**READING TEXT**:
┄┄┄┄┄┄

The Book Haven wrote about Richard Rorty a few weeks ago, in connection with his online interview for Entitled OpinionsHe’s been called the most famous philosopher of the late twentieth century, but, as Crispin Sartwell points out, that doesn’t mean much in an era when most people couldn’t name a single contemporary philosopher (and I wouldn’t know him myself had not Czesław Miłosz mentioned him to me as a friend). Said Sartwell: “But within academia, he was as famous as anyone, which in his case involved being almost universally hated: both envied (he was the first and is still one of the few philosophers ever to get a MacArthur) and attacked relentlessly.”

Sartwell ought to know. Rorty was his dissertation advisor for more than five years in the 1980s and they developed an Oedipal relationship that he’s grateful for today. “He kicked my ass all day every day for years on end,” he writes, over at Splice Today

“I think he was wrong about everything, but at least he was wrong in an interesting and extremely bold way that was exemplary of its moment and helped create it. The academic philosophy of now, often hyper-specialized and extremely competent—isn’t usually brave enough even to be wrong.” Maybe that’s what Rorty himself meant when he said: “Truth is what your contemporaries let you get away with saying.” 

A few excerpts from Sarwell’s essay:

His shrug was famous.

In the early 1990s I saw him give a lecture to an auditorium full of eminent thinkers and grad students at the Society for the Advancement of American Philosophy. After he was done giving them his thoughts on pragmatism and truth, they fired away at him for the better part of an hour. Some asked questions. Most simply reviled him and everything he stood for, so hostile that they could barely express themselves coherently.

One person who attacked relentlessly was the quasi-celebrity philosopher Thelma Lavine, who had hosted the PBS series Socrates to Sartre. She was operating with a walker and an oxygen tank by then. I don’t remember exactly what she said but the spirit was this: “You are enemy of all that is good and true, a philosophical anti-Christ here to bring our civilization to an apocalypse”: a last-gasp defense of truth and Plato and all things decent. After that, well-known philosophers came after him one by one or in gangs. He responded in clipped one-line provocations, half Jean-Paul Sartre and half Bill Belichick.

┄┄┄┄┄┄

**PROVIDED MATERIAL**:
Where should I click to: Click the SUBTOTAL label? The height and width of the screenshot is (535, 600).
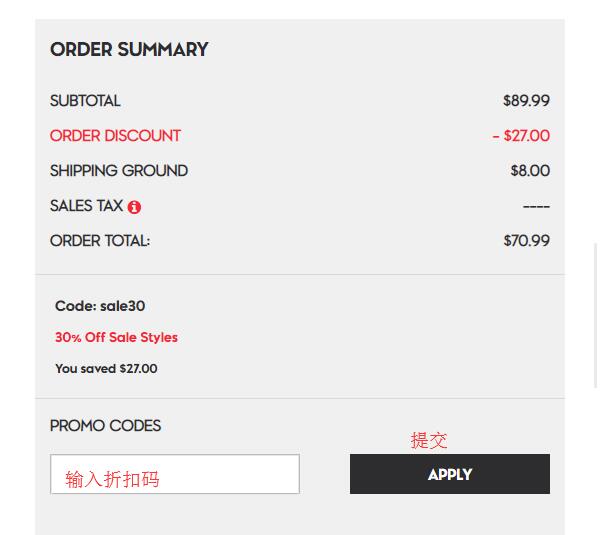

┄┄┄┄┄┄

**EXERCISE TASKS**:
- 1) In the passage on Richard Rorty, who had hosted the PBS series Socrates to Sartre?
- 2) Summarize the passage on Richard Rorty in two sentences.
- 3) Continue the passage on Richard Rorty from where it stops.

**WRITTEN ANSWERS**:
- 1) Thelma Lavine

- 2) Richard Rorty, called the most famous philosopher of the late twentieth century, was both envied and attacked relentlessly within academia, according to Crispin Sartwell, whose dissertation he advised for more than five years. Sartwell thinks Rorty was wrong about everything but boldly so, and he recalls an early-1990s lecture where philosophers, among them Thelma Lavine, reviled Rorty while he answered in clipped one-line provocations.

- 3)
Later at the banquet I asked him how he got through things like that. He just gave the notorious Rorty shrug. “I’ve seen it before,” he said. “They seem to enjoy it.” It didn’t seem to me like Lavine was enjoying herself, but Rorty certainly was.

***

His position was Socratic: you’d come to him with your big notions, essential ideas, revolutionary consciousness, scientific foundations and he’d use the whole toolkit from Willard Van Orman Quine to Jacques Derrida to let the air out of your tires. His most characteristic gesture was that shrug, accompanied by the hint of a shy and mysterious grin, as if underneath the pointed or even whimsical formulation there was a huge structure of ideas and arguments that he was holding back. As a matter of fact, there was.

***

“He kicked my ass all day every day for years on end.”

One thing his many detractors didn’t know was that he was always, semi-secretly, a sweet man, even to a young whippersnapper trying to refute him at every turn, and even as he became a loathed superstar with many demands on his time. As a thinker and writer, Rorty was a real swashbuckler, as bold as could readily be imagined, but one-on-one he was almost unbelievably shy. He found it terrifyingly difficult to greet people in the hall or at a reception, but opened up when happily absorbed in argument, and was completely or even maddeningly self-possessed in front of an audience. He was an extraordinarily gentle man but an extraordinarily aggressive thinker: really, quite the human conundrum.

Nevertheless, one of the most charming things about Rorty—as he showed in that auditorium—was that he delighted in attacks. He was some years past his breakthrough book Philosophy and the Mirror of Nature (1979) when I was working with him, and was drafting Contingency, Irony, and Solidarity, now widely regarded as his most characteristic work. One day in the middle of lunch in his office the phone rang and, as one did, he held up his hand and said, “Just a minute.” Then he launched into an elaborate description of CIS and a lovely assessment of how his own work was changing, how he was so far beyond Mirror of Nature, ready to kill the world. I hadn’t known before that what he was working on. It took me 15 minutes to spin out that it was Rorty’s college buddy, the equally eminent Richard Bernstein, on the other end.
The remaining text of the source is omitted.